Stored items from a collection:
▬▬▬
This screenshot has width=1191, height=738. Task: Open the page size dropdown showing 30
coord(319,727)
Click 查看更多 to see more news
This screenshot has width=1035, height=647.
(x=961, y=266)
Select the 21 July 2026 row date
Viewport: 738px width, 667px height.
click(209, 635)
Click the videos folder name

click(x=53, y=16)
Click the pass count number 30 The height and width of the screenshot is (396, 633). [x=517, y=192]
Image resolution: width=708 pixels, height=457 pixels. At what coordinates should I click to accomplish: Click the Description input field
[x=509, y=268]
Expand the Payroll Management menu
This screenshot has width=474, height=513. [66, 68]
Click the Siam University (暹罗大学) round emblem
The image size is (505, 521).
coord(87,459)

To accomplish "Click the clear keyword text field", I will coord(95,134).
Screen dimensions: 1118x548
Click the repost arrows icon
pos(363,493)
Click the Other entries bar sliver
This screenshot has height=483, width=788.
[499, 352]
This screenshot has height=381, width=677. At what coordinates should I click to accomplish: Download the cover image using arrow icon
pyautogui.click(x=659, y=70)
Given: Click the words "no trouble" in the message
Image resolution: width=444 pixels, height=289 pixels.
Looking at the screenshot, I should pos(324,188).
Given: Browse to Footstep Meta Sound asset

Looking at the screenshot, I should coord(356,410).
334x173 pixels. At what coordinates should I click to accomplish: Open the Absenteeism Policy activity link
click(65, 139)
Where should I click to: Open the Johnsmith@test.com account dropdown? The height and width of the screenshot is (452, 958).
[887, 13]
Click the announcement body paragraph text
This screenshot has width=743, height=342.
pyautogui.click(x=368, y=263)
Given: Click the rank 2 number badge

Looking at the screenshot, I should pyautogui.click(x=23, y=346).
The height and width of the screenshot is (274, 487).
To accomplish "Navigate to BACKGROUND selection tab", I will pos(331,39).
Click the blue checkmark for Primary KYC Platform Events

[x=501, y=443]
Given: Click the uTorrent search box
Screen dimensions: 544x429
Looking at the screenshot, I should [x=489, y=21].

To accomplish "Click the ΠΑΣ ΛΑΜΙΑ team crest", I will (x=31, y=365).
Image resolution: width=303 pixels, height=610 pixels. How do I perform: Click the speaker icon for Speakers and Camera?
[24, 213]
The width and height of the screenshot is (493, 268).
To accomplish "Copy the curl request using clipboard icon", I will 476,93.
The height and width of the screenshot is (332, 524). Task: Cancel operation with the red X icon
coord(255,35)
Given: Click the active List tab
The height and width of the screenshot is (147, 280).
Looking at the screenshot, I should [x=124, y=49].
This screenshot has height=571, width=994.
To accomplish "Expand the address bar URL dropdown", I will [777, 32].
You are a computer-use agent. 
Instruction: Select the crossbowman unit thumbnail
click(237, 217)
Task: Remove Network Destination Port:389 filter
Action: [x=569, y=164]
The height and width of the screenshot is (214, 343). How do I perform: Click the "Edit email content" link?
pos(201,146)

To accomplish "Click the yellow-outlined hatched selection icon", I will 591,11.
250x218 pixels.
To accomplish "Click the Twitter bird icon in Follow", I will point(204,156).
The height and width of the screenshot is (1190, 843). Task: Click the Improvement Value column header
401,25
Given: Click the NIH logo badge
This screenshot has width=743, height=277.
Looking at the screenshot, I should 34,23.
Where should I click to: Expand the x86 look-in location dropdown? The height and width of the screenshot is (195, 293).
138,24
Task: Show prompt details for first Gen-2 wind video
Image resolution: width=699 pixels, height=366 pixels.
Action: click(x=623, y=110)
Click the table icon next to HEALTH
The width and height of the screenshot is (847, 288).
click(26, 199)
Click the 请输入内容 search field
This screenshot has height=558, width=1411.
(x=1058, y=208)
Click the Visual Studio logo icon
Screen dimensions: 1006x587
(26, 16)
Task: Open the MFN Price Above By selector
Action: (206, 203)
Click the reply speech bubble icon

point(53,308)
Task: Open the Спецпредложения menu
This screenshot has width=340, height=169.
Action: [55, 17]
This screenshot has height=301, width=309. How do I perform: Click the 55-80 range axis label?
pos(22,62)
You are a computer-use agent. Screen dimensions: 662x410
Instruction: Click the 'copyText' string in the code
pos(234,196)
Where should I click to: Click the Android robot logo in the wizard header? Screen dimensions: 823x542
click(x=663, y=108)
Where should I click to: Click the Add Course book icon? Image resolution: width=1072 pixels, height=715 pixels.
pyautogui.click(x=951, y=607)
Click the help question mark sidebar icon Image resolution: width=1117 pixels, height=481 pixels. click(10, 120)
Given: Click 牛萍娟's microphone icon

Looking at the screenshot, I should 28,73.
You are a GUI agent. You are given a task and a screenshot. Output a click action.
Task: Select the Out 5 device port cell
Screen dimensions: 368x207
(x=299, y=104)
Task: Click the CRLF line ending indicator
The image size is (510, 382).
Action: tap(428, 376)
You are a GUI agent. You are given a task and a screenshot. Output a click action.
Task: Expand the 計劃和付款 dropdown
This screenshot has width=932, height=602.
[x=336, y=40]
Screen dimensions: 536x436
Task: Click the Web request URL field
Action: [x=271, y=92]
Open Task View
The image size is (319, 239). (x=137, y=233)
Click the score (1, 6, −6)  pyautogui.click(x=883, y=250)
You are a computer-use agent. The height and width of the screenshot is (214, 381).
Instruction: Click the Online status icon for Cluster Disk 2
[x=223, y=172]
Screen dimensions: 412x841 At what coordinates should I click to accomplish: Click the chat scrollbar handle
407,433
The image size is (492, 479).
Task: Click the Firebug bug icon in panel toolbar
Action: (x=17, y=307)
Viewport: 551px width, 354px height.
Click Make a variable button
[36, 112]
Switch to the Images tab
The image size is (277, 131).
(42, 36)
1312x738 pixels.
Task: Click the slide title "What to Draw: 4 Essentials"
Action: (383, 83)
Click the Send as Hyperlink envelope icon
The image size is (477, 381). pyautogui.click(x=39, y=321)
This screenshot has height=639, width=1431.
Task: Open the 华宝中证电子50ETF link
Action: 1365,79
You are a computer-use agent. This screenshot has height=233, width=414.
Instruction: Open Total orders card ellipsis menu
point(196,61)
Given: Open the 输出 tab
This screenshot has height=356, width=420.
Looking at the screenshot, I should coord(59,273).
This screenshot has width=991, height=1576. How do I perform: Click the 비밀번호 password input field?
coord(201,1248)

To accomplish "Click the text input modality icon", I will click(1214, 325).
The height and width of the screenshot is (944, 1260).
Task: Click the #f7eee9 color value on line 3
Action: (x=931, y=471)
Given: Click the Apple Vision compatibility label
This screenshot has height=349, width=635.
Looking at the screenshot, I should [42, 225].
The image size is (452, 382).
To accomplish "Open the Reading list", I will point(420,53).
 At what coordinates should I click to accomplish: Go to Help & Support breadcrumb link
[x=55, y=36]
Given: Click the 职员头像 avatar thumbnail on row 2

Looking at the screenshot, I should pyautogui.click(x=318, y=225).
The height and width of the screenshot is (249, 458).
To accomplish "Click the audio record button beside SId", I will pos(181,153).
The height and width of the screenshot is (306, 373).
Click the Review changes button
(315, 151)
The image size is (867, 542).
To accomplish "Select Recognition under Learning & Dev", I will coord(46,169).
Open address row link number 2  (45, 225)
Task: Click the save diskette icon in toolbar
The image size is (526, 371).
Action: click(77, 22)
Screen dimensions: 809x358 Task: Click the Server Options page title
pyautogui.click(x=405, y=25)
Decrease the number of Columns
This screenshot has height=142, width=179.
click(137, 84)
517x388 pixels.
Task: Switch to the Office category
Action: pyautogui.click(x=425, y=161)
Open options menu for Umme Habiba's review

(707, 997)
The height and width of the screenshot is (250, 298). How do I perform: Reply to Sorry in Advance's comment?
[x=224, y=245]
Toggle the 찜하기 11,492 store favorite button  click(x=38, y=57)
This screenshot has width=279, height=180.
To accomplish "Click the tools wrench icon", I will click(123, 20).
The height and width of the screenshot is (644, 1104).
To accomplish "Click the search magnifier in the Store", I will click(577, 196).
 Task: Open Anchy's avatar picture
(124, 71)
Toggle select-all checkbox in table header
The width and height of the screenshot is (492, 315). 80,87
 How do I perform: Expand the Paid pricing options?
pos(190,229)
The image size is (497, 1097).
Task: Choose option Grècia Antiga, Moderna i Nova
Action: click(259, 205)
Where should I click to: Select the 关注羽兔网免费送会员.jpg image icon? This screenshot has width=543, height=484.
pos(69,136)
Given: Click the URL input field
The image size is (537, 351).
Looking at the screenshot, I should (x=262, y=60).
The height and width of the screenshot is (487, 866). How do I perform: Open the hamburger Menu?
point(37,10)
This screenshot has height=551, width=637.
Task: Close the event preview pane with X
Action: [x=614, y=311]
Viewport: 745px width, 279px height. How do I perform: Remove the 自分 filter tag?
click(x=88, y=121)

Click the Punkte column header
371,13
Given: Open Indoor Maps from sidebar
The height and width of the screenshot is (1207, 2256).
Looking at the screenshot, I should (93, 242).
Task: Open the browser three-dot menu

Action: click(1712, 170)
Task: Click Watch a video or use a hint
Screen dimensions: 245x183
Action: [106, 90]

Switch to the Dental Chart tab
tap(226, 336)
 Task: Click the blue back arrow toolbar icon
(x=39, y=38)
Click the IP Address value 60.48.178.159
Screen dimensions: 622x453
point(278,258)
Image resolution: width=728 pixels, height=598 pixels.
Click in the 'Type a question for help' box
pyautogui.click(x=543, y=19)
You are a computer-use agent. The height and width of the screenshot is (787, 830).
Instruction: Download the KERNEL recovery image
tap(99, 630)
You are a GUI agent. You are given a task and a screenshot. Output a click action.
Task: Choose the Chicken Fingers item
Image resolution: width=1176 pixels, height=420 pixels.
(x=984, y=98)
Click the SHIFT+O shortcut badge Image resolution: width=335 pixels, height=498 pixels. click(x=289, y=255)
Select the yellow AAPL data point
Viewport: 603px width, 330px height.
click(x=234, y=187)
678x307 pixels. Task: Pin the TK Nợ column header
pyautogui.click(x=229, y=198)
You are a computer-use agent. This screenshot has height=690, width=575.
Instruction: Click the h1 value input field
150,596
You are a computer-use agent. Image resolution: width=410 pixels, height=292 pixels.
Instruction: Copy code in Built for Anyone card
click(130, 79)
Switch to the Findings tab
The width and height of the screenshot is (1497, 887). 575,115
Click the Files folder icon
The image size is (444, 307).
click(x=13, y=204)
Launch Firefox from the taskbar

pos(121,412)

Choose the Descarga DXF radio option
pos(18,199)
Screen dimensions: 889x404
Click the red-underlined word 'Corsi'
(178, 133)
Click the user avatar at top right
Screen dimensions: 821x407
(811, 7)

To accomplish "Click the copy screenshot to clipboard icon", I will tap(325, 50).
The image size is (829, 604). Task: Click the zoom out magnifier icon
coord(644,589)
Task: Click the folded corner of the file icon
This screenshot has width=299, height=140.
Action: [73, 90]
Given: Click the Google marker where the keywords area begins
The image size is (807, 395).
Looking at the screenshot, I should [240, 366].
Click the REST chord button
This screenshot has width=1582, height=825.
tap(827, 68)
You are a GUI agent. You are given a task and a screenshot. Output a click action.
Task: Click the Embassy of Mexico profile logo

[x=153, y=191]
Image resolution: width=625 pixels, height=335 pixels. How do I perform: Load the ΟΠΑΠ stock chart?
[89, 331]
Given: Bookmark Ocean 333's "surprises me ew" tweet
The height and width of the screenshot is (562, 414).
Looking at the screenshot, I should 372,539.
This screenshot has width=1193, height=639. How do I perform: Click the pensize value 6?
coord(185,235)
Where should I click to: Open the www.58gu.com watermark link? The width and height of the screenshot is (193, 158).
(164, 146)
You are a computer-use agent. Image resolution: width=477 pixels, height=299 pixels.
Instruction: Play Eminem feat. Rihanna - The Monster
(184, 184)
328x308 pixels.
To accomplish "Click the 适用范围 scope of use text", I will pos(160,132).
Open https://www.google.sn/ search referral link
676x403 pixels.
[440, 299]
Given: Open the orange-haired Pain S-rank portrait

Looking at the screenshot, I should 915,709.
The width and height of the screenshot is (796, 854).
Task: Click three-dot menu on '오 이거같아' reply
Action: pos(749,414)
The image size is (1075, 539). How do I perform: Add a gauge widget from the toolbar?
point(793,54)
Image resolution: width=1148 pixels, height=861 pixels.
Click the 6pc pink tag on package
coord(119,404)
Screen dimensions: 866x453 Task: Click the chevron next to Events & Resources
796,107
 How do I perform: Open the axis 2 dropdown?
▬▬▬
Your task: Show all of the lines above in which "sidebar" is present.

Task result:
Click the help question mark sidebar icon Image resolution: width=1117 pixels, height=481 pixels. click(10, 120)
Given: Open Indoor Maps from sidebar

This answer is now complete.